# fixed gear bike conversion



## Cush (Feb 14, 2008)

i tried posting this thread on a bike forum and i got a whole lot of responses full of technical bike terms that i don't know. i can ride them and fix them but don't ask me what the parts are called.

anyway, i just recently was given a 10 speed bike with everything. brakes, two wheels, ETC. it's completely rideable. i already have a perfectly good ten speed so i don't need this one so i want to turn it into a fixed gear with a single speed flip flop hub.

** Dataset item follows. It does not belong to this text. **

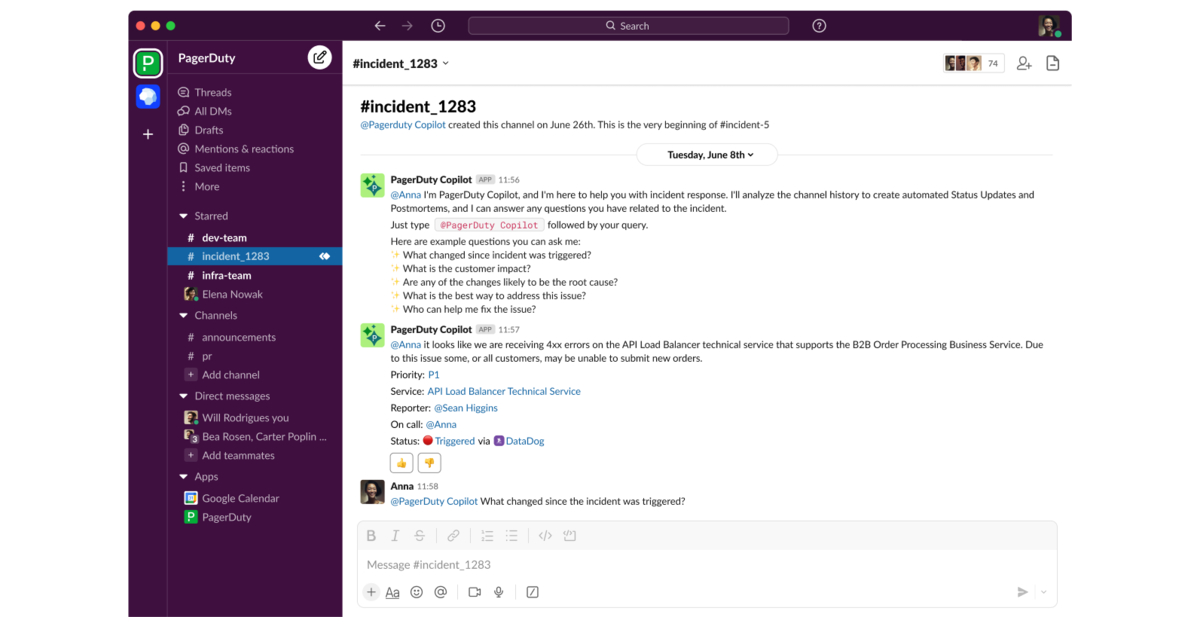Open the #incident_1283 channel name menu
Screen dimensions: 1200x627
[x=399, y=62]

the bike is about 30 years old. on some sites it has said that some older styles of wheels work for both fixed hubs and freewheel hubs. How do i find out if this bike has this type of wheel?

if my wheel is in fact able to receive this hub i have a couple questions: what sort of hub should i buy? what is a good gear ratio for riding around a relatively flat city (specifically new york)? should i just take it to a bike shop and ask all these questions?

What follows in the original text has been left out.